Anna tauchte aus Lorchs Erinnerungen auf, als das Pferd unter ihr scheute und sie beinahe abwarf. Blinzelnd versuchte sie sich zu orientieren. Der stützende Arm um ihre Hüfte war verschwunden. Sie saß allein auf dem Pferd. Anna richtete sich auf. Vor ihr stand Anuba knietief im Wasser, und führte die Stute am Zügel durch dichte Nebelschwaden. Doch etwas musste Henla erschreckt haben, denn sie war stehen geblieben und weigerte sich offenbar weiterzugehen. Anuba strich ihr beruhigend über die Nüstern, redete ihr zu und führte sie so Schritt um Schritt voran. Anna atmete tief durch. Die Luft war feucht, aber angenehm und für den Moment schienen sogar die Schmerzen etwas gedämpft.
„Wo sind wir?", fragte sie leise, um Henla nicht zu erschrecken. Anuba sah überrascht zu ihr auf.
„Du bist wach?
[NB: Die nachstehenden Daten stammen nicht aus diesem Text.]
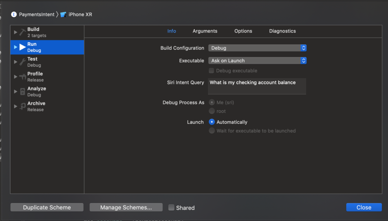This screenshot has height=221, width=388.
Task: Toggle the Debug executable checkbox
Action: (212, 71)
Wie geht es dir?"
„Ich lebe noch. Dank dir, Anuba", erwiderte sie ernst.
Anuba winkte ab und warf einen Blick in die Nebelschwaden vor ihnen.
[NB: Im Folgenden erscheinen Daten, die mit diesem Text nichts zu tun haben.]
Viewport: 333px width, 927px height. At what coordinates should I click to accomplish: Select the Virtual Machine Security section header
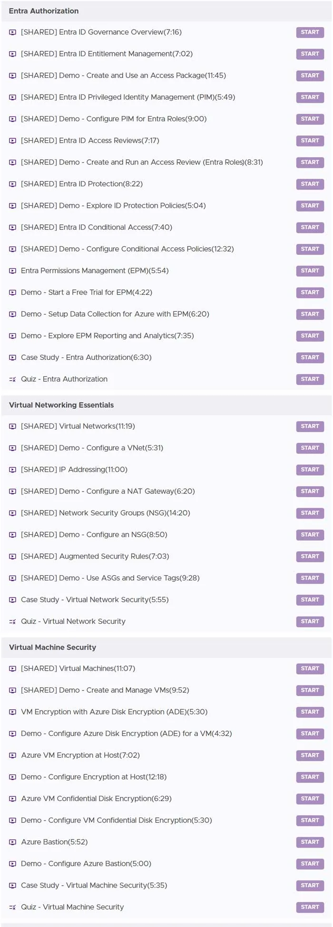point(167,647)
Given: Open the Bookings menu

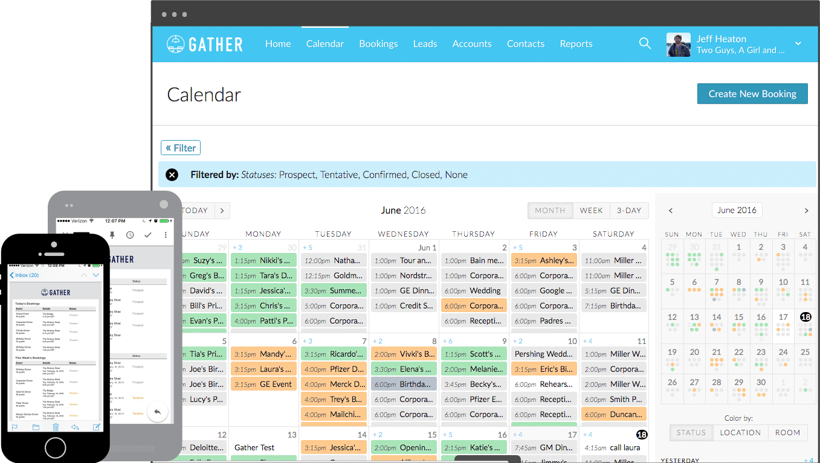Looking at the screenshot, I should [378, 43].
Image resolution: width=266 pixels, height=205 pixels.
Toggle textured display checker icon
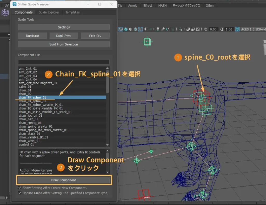[x=140, y=29]
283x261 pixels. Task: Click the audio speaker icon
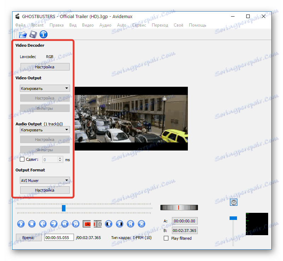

„Das hier ist das Gruven-Moor. Wir kommen hier nicht besonders schnell voran, aber es zu umgehen würde Tage dauern. Außerdem braucht Henla eine Pause und hier kann sie etwas Kraft tanken. Sollten unsere Verfolger uns hier hinein folgen, kommen sie auch nicht schneller voran. Reiten sie drum herum, könnten wir wahrscheinlich unseren Vorsprung ausbauen."
„Wie kann ich helfen?", fragte Anna, doch Anuba winkte wieder ab.
„Bleib bei Bewusstsein und fall mir nicht vom Pferd. Mit dem Rest komme ich klar."
„Kennst du einen Weg durch das Moor?"
„Nicht direkt, nein, aber ich kann einen finden."
„Wie?"
„Ich bin ein Erdling. Ich fühle, wo ich sicher auftreten kann."
Anna nickte, die Unterhaltung forderte bereits ihren Tribut, doch dann horchte sie auf.
„Du hast gesagt, du wärest Lorchs Enkelin", versuchte sie ihre Gedanken zu ordnen.
„Das bin ich."
„Lorch gab mir...", sie schluckte etwas überfordert, doch Anuba schien diesbezüglich keine Hemmungen zu haben.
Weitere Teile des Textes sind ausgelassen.